Open Bug 1584266 Opened 3 months ago Updated 18 hours ago

Investigate increase in content crash OOM spike since 2019-09-24

Categories

(Core :: General, defect, P1, critical)

69 Branch
All
Windows
defect

Tracking

()

Tracking Status
firefox69 - wontfix
firefox70 + wontfix
firefox71 --- affected
firefox72 --- affected

People

(Reporter: philipp, Unassigned, NeedInfo)

References

Details

(4 keywords)

Crash Data

Attachments

(3 files)

This bug is for crash report bp-04a06fb1-bd02-4fd7-858a-d327f0190923.

Top 10 frames of crashing thread:

0 xul.dll js::AutoEnterOOMUnsafeRegion::crash js/src/vm/JSContext.cpp:1480
1 xul.dll js::AutoEnterOOMUnsafeRegion::crash js/src/vm/JSContext.cpp:1493
2 xul.dll js::TenuringTracer::traverse<JSObject> js/src/gc/Marking.cpp:2764
3 xul.dll class mozilla::Maybe<JS::Value> js::MapGCThingTyped<`lambda at z:/task_1568726031/build/src/js/src/gc/Marking.cpp:2780:43'> js/public/Value.h:1311
4 xul.dll js::gc::StoreBuffer::SlotsEdge::trace js/src/gc/Marking.cpp:2850
5 xul.dll js::gc::StoreBuffer::MonoTypeBuffer<js::gc::StoreBuffer::SlotsEdge>::trace js/src/gc/Marking.cpp:2799
6 xul.dll js::Nursery::doCollection js/src/gc/Nursery.cpp:932
7 xul.dll js::Nursery::collect js/src/gc/Nursery.cpp:839
8 xul.dll js::gc::GCRuntime::minorGC js/src/gc/GC.cpp:8085
9 xul.dll js::gc::GCRuntime::gcCycle js/src/gc/GC.cpp:7649

these out-of-memory tab crash signatures in firefox spiked up across channels (release, beta) on september 24. there are no clear correlations, but looking at it in more detail it looks like the increase can mostly be tied to reports containing facebook.com as the crashing url.

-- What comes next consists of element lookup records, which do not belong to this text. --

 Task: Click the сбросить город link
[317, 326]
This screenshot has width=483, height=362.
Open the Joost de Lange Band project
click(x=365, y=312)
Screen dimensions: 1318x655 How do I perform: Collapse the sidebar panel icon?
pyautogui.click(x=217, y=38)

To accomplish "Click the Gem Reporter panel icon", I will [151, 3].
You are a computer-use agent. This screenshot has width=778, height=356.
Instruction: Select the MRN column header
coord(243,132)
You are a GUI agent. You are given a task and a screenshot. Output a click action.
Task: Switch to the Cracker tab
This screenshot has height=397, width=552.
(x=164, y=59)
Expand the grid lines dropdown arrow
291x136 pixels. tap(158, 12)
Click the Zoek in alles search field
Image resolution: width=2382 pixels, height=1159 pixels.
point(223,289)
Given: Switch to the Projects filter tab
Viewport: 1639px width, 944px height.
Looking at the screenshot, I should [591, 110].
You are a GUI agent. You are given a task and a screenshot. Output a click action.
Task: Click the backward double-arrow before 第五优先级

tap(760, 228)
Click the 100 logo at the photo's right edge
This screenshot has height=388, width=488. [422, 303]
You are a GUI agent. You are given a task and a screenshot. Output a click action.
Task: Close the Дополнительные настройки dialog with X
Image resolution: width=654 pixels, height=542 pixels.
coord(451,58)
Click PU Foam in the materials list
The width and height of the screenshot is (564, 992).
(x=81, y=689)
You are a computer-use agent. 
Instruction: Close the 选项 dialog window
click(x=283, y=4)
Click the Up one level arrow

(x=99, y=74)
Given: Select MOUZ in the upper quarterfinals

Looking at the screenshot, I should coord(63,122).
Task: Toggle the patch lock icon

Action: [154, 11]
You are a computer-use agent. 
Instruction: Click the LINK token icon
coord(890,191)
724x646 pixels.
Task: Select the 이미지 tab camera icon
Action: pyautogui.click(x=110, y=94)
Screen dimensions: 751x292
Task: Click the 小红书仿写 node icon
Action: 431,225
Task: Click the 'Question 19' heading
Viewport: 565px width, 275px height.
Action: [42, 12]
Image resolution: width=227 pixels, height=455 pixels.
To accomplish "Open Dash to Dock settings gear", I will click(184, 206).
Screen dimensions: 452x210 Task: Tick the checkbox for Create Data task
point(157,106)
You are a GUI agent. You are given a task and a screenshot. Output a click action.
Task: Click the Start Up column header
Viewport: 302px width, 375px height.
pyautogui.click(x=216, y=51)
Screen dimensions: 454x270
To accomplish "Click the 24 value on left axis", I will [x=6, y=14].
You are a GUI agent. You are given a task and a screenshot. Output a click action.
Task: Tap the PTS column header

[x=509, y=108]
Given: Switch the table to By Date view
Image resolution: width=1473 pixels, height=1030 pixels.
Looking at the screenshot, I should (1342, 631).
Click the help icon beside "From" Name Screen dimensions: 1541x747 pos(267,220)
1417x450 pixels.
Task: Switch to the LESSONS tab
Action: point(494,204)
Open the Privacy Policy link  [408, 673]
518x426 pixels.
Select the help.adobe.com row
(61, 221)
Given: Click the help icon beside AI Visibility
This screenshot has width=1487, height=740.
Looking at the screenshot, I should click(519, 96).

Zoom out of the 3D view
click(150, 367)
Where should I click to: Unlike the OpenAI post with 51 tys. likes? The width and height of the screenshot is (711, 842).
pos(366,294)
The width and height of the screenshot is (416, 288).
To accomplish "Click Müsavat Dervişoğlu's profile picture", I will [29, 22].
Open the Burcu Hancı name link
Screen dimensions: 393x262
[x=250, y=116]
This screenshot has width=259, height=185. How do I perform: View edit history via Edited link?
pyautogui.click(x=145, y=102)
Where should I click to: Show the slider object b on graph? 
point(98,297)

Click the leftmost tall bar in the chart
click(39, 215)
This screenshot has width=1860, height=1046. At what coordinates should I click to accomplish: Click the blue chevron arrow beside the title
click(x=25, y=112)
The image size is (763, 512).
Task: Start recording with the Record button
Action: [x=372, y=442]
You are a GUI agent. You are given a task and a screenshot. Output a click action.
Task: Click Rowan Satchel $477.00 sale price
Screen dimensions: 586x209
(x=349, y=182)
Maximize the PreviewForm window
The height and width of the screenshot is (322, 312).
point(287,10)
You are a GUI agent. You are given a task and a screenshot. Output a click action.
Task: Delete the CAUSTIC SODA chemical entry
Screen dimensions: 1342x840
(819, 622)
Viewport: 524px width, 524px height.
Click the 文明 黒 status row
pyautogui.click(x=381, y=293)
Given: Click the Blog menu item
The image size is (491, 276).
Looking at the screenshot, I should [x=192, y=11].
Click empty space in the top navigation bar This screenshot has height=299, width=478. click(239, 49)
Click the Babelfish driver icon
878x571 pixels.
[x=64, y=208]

this table is a breakdown of how crash reports containing an url have developed in the past couple of days:

date facebook non-facebook % facebook
2019-09-18 36 46 43.9
2019-09-19 33 50 39.8
2019-09-20 42 61 40.8
2019-09-22 31 45 40.8
2019-09-23 39 51 43.3
2019-09-24 106 58 64.6
2019-09-25 141 59 70.5
2019-09-26 (not full day) 84 32 72.4

maybe we can reach out to contacts at facebook to inquire if something changed in that particular time-frame that may have affected memory usage?

[Tracking Requested - why for this release]:

Priority: -- → P1

Both of the signatures in this bug show well over 70% of the crashes are users running Windows 7. I reached out to the Facebook list today to get an answer to Philipp's question.

Peter is following up in a meeting with FB today.

See Also: → 1584232

Not a blocker for 70 release since this is bad crash volume in 69 as well. I'll continue to track during the 70 release to see if the volume changes.

Emailed mozilla-fb-discuss a second time and am also reaching out through other folks.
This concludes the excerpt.